The Dow Jones Industrial Average (DJINDICES:^DJI) doesn't contain the most exciting names on the market, but it does contain some of the best blue chip stocks there are. These are large, diverse companies with consistent cash flows and consistent dividends.

One of the best of those dividend payers is 3M (NYSE:MMM), which has been paying a dividend for 97 straight years and has increased its payment for 56 consecutive years. So how does 3M do it? Let's take a look at this unique business.  

Scotch Tape has become an iconic product and a consistent revenue source for 3M.

3M's dividend powerhouse
Last year, 3M generated $30.9 billion in revenue and $4.7 billion in earnings from five major businesses around the world. In fact, more than 70% of 3M's revenue comes from outside the U.S., so the company is diverse not only in the industries it serve, but the locations as well.

Post-it Notes grew into flags, one of many product line extensions 3M has done.
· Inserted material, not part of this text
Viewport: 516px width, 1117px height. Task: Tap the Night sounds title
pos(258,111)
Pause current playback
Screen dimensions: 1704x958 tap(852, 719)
The plethora of products 3M makes starts in the lab, where 3M is known as one of the best research companies in the world. Products like Scotch tape, the Post-it Note, brightness enhancement film, and sandpaper all originated in the lab and spread their way across the country. The expertise the company has makes it a go-to for customers large and small, particularly in sandpaper, adhesives, and display films.

From my experience, the lab at 3M often focuses on new technologies and products and not necessarily serving a specific end market, but that's one of the keys of the company's diversification. There are over two dozen divisions, but they're categorized into big businesses of Industrial, Health Care, Safety & Graphics, Consumer, and Electronics & Energy. This structure allows 3M to focus research and sales efforts to specific markets, while still cross-pollinating products into adjacent industries.

The display business has even brought 3M into making large displays like this one.

From a cash flow perspective, 3M's focus on technology allows it to command high margins for its products. In 2013, operating margins were 21.9%, incredibly high for such a diverse company. Return on invested capital was also 20%, so manufacturing capital is being deployed quickly, even leading to a free cash flow conversion of 89%.

3M isn't the exciting growth company it was a few decades ago, but it's diversified into five huge end markets and nearly every part of the world, and it has the R&D muscle to keep returns and cash flow high for years to come. With companies cutting back on expenses like research and new investment dollars going into tech and not industrial innovation, 3M is in a unique position to capitalize on decades of expertise in a number of markets to make new products possible. It happened with the iPhone, which had six 3M films in it, something few investors know. 3M isn't the company you'll see grabbing headlines day after day, but it's more important than you think, and that position in our society makes this a dividend worth owning -- and one that has a high likelihood of being safe for the next century as well.